Search for fields with dot in name

Hi,

We are migrating from Es6.8 to latest ES7.
We are using Re-index.

While testing we came across a doc with a malformed fieldname. (the mapping does not allow for the field, but it is there).

Example:

{
  "id": "123456",
  "meta": {
    "field_a": "test",
    "field_b": "test2"
  },
  "meta.field_c": "test3"
}

The field "meta.field_c" should not be there - we don't know how it came to be, it should be inside the "meta" object.

With the reindex this fieldname is no longer allowed - because of the dot.

We want to search for all docs with this field - so that we can manually transfer / delete them.

How would we do that? We've tried to use a script in a query - without luck.

3 Likes

While this isn't pretty, I thought this should work. At least I can index the following successfully:

PUT test/_doc/1
{
  "id": "123456",
  "meta": {
    "field_a": "fieldA",
    "field_b": "fieldB"
  },
  "meta.field_c": "fieldC"
}

My mapping (GET test/_mapping) looks ok as well — what does your's look like?

{
  "test" : {
    "mappings" : {
      "properties" : {
        "id" : {
          "type" : "text",
          "fields" : {
            "keyword" : {
              "type" : "keyword",
              "ignore_above" : 256
            }
          }
        },
        "meta" : {
          "properties" : {
            "field_a" : {
              "type" : "text",
              "fields" : {
                "keyword" : {
                  "type" : "keyword",
                  "ignore_above" : 256
                }
              }
            },
            "field_b" : {
              "type" : "text",
              "fields" : {
                "keyword" : {
                  "type" : "keyword",
                  "ignore_above" : 256
                }
              }
            },
            "field_c" : {
              "type" : "text",
              "fields" : {
                "keyword" : {
                  "type" : "keyword",
                  "ignore_above" : 256
                }
              }
            }
          }
        }
      }
    }
  }
}

And I can also search them correctly:

GET test/_search
{
  "query": {
    "multi_match": {
      "query": "fieldC",
      "fields": [ "meta.*" ]
    }
  }
}

What are the errors you are running into?

Hi @xeraa,
Thank you for the reply.

The mapping we have in this test case looks like this:

    {
      "mappings": {
        "test": {
          "dynamic": "strict",
          "_all": {
            "enabled": false
          },
          "properties": {
            "id": {
              "type": "keyword"
            },
            "meta": {
              "properties": {
                "field_a": {
                  "type": "keyword"
                },
                "field_b": {
                  "type": "keyword"
                }
              }
            }
          }
        }
      }
    }

There is no mapping for the field "meta.field_c" - and afaik it should not be allowed to be indexed at all.

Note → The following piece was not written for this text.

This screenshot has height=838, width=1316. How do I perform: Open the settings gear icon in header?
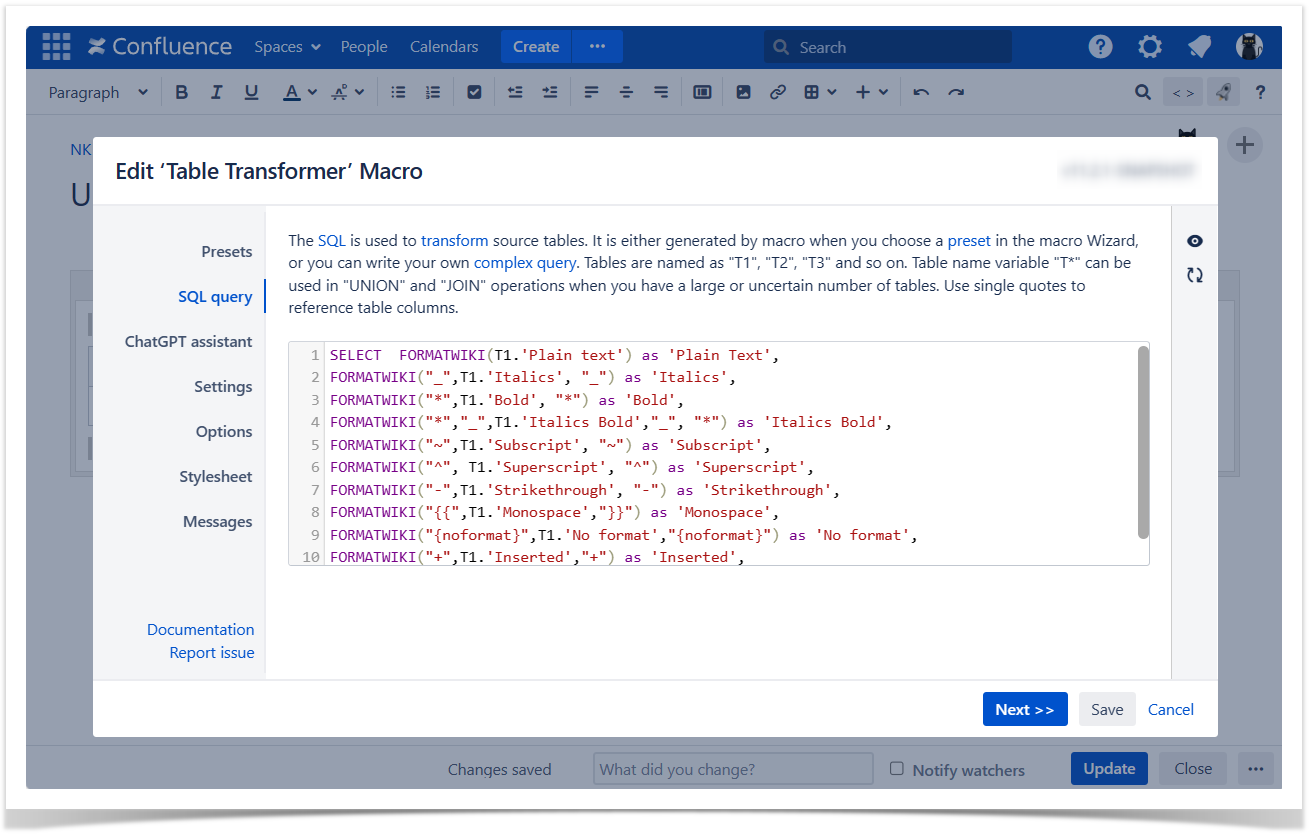(x=1150, y=47)
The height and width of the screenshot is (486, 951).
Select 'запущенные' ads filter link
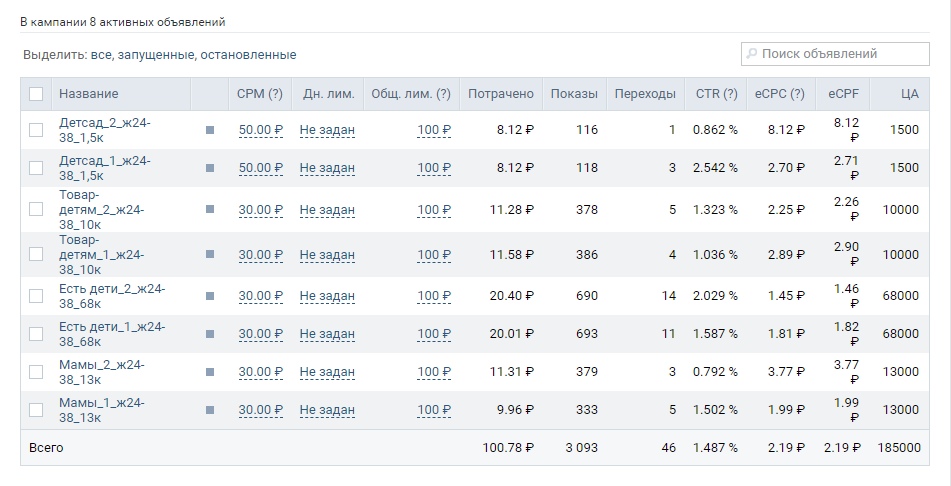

Now since we are doing the reindex into ES 7 - we get an error because the field contains a dot "." in the name.

Searching for docs with the "meta.field_c" has proven to be very difficult. Currently the only solution we can come up with is to traverse all docs and check them programmatically.
We would like to avoid that, since the we would have to do that for billions of docs...

There was a problem with dots in field names and they were not allowed in 2.0 to 2.3 and required a special config for 2.4 if memory serves me correctly. https://www.elastic.co/guide/en/elasticsearch/reference/2.4/dots-in-names.html shows the new behavior since 5.0.

meta.field_c is valid and just a different way to set a property in a subdocument.

In your mapping you have "dynamic": "strict" and since there is no field meta.field_c in your mapping, any document containing that field will be rejected.

Since I assume you want to have that field, you'll need to extend your mapping.

Hello again,

Thx for the reply.

The root problem is that when reindexing from our ES6 to ES7 we get an error because of the name with a dot. - So we want to be able to find the documents with the wrong field and handle them before we do the reindex.

We have not been able to find a way to search for them though.

We have not been able to find a way to search for them though.

Do you have an example what is the problem there?

Because like I said earlier: Since Elasticsearch 5.0, "meta.field_c": "..." is the same as "meta": { "field_c": "..." }.